I commented a couple of weeks ago that Amazon had not yet made big inroads into the major appliance market — but obviously they are headed in this direction, along with furniture. To some degree IKEA has already figured out how to generate furniture sales not tied to its showrooms, so it’s clearly an opportunity for Amazon too. No doubt that they will figure out the logistics of bulky products but this still seems like a business where customers want to “kick the tires” — so perhaps Amazon ought to test showrooms in their early test markets.

Is omnichannel really less cost-effective?

CNBC recently ran a story (linked below) about the relative costs of brick-and-mortar, e-commerce and omnichannel retail. Their results were surprising and I expressed my skepticism on a recent RetailWire post:

I was skeptical about the analysis when I saw it reported on CNBC last week. Does the study factor in the efficiencies that might be achieved by leveraging physical stores’ payrolls and inventory levels? Does it continue to look at the silos of brick-and-mortar and e-commerce as separate expense centers? Are some retailers with negotiating leverage with the big freight carriers able to achieve cost efficiencies through ship-from store and also save operating expense in their e-commerce distribution centers?

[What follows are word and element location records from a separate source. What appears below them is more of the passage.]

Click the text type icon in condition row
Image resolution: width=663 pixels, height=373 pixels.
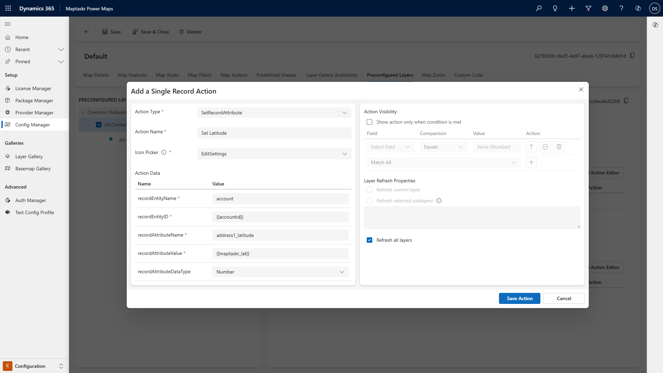tap(531, 147)
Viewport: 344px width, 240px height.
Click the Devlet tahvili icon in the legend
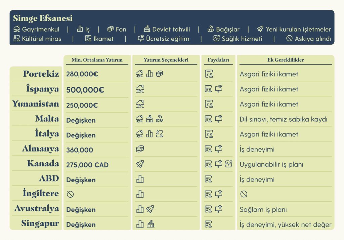click(x=147, y=29)
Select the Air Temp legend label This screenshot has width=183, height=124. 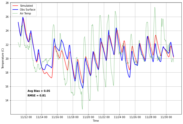pos(26,13)
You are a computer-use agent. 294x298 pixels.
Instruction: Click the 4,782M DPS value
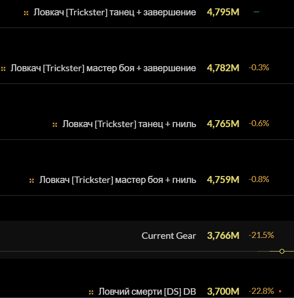coord(223,68)
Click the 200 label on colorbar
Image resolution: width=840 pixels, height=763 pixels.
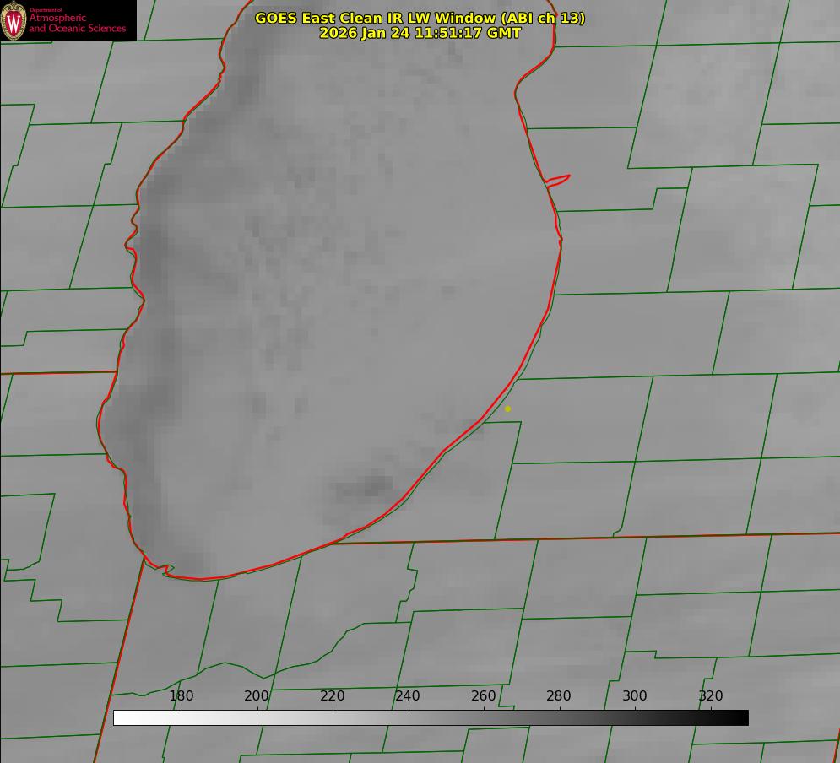[257, 695]
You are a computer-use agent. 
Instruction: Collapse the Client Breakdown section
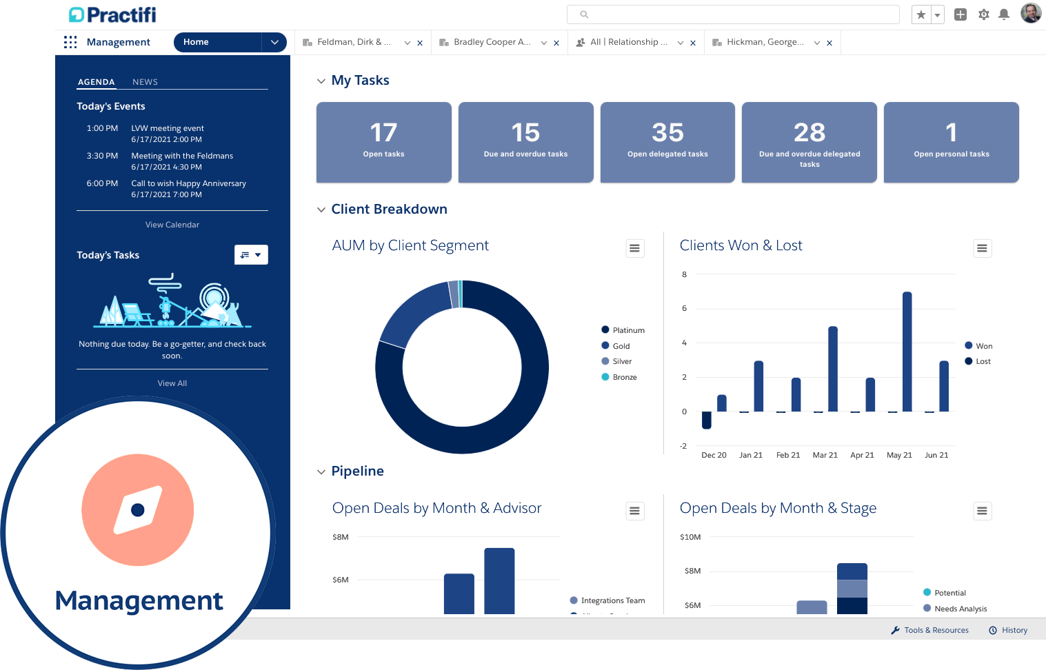click(321, 210)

I’m also skeptical as a longtime (1982-2006) employee of Kohl’s, which is pushing its omnichannel initiatives hard. Kohl’s has always managed its expenses carefully, even in down times, and I doubt they would be pursuing omnichannel aggressively if it were truly an SG&A-buster.

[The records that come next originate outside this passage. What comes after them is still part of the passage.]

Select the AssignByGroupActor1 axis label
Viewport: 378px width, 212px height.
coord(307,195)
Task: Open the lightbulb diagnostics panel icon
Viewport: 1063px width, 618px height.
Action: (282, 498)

http://www.cnbc.com/2017/04/19/think-running-retail-stores-is-more-expensive-than-selling-online-think-again.html

Two new fast fashion battlers?

There’s been plenty of attention paid to Forever 21 and H&M for the past several years, but it’s worth keeping an eye on Zara and Uniqlo as they expand their footprint in the U.S.  I commented recently on RetailWire that Zara has a competitive advantage in terms of product development and supply chain:

Zara has a big head start over Uniqlo in the U.S. retail market although it has plenty of room to grow vs. other fast-fashion competitors like Forever 21 and H&M. More importantly, speed to market is in Zara’s DNA. And they offer a modified “treasure hunt” approach to the merchandise, compared to Uniqlo’s approach of key items in lots of colors. Unless Uniqlo is prepared to change its philosophy, Zara has the edge.

It’s understandable that Uniqlo would want to benefit from what Zara already knows about fast turnaround of product development — supported by great logistics management — but it may not be as easy to imitate. Think of how many e-commerce sites aspire to the level of Amazon’s execution but can’t quite get it done.